Zapamiętaj mnie Zapomniałeś hasło?

Ligowa niemoc trwa. Tottenham bezbramkowo remisuje z West Hamem

19 marca 2011, 16:11, Paweł Ćwik
West Ham do północnego Londynu przyjechał po jeden punkt i plan podopiecznym Avrama Granta udało się zrealizować w stu procentach. Skupiona na defensywie drużyna Młotów broniła dzielnie swojej szesnastki, a nawet jeśli obrońcy The Hammers pozwolili Tottenhamowi stworzyć zagrożenie, to i tak gracze Spurs marnowali okazje na potęgę, nie potrafiąc ukoronować swojej dobrej gry w dniu dzisiejszym.
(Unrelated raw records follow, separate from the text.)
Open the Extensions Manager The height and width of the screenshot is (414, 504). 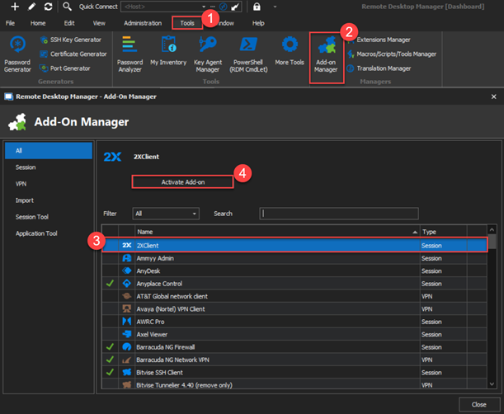pyautogui.click(x=382, y=40)
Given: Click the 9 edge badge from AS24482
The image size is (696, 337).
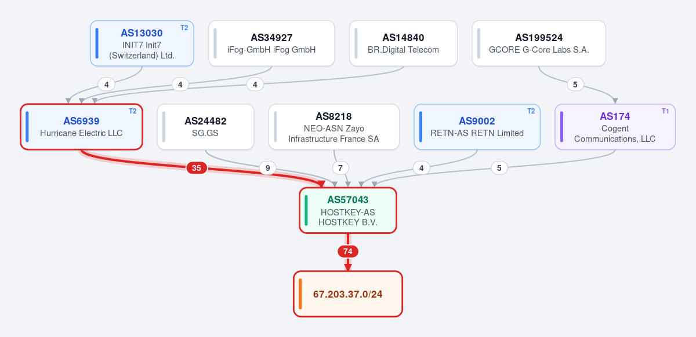Looking at the screenshot, I should tap(267, 168).
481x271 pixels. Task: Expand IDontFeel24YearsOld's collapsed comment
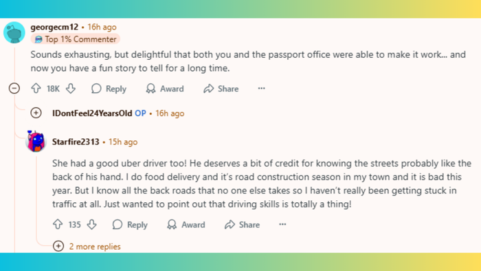click(x=36, y=113)
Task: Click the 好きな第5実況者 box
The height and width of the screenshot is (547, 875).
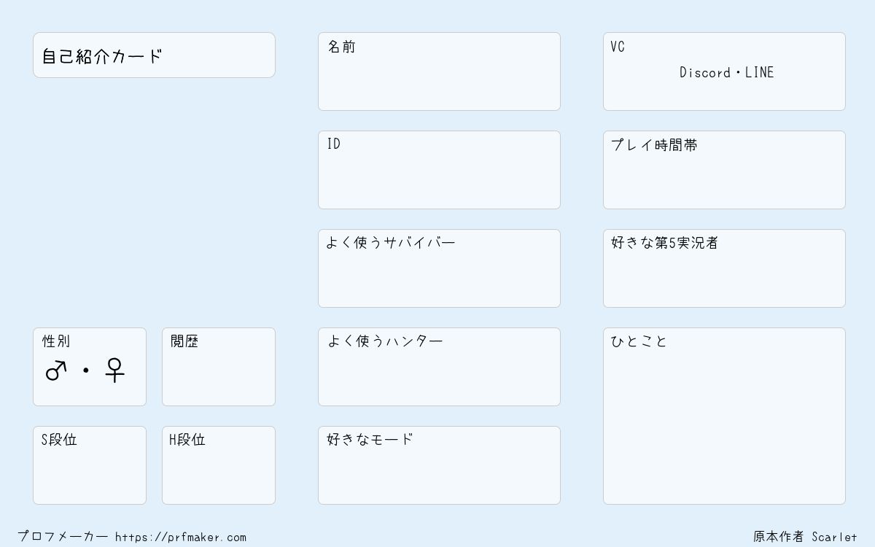Action: point(724,268)
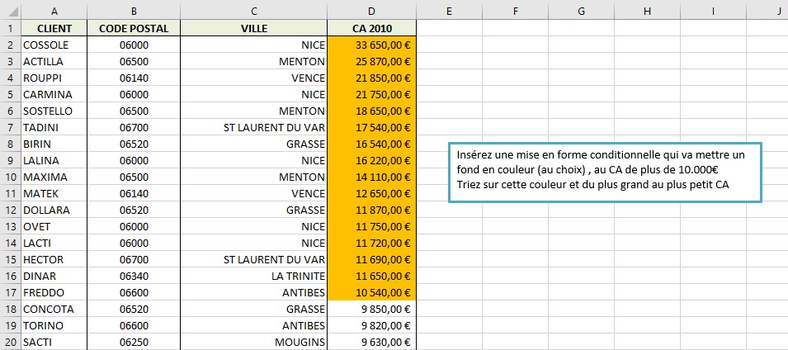Screen dimensions: 788x350
Task: Click the FREDDO client cell
Action: pyautogui.click(x=54, y=292)
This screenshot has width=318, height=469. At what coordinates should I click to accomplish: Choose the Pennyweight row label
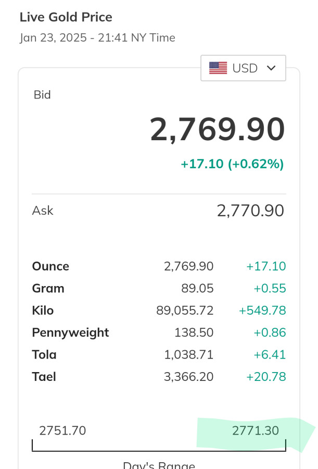click(x=70, y=332)
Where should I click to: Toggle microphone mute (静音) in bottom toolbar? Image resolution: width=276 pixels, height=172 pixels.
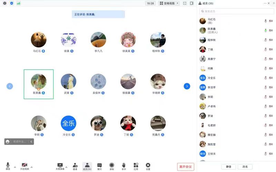[x=8, y=165]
Po wylosowaniu Realu Madryt w ćwierćfinale Ligi Mistrzów mogliśmy w końcu skupić się na ligowych rozgrywkach, które powoli wkraczają w decydującą fazę. Wszystkie, liczące się nadal w walce o puchary drużyny starają się nie tracić już więcej punktów, by móc dogonić zespół znajdujący się przed nimi, a nie patrzeć do tyłu, czy ktoś się aby niebezpiecznie nie zbliżył. Z takim postawieniem sprawy zdają się nie zgadzać piłkarze z White Hart Lane, którzy utrudnianie sobie życia mają najprawdopodobniej we krwi, i po porażce z Blackpool oraz remisem z Wolverhampton, Tottenhamowi ponownie nie udało się wywalczyć pełnej puli.

Gospodarze mecz rozpoczęli świetnie, od pierwszego gwizdka napierając bramkę strzeżoną przez Roberta Greena, co skończyło się stworzeniem czterech niezwykle groźnych sytuacji w przeciągu pierwszych dziesięciu minut. Niestety, żaden z graczy Spurs nie potrafił umieścić futbolówki w siatce, a najbliżej zrealizowania celu był Michael Dawson, którego techniczny strzał zatrzymał się na poprzeczce.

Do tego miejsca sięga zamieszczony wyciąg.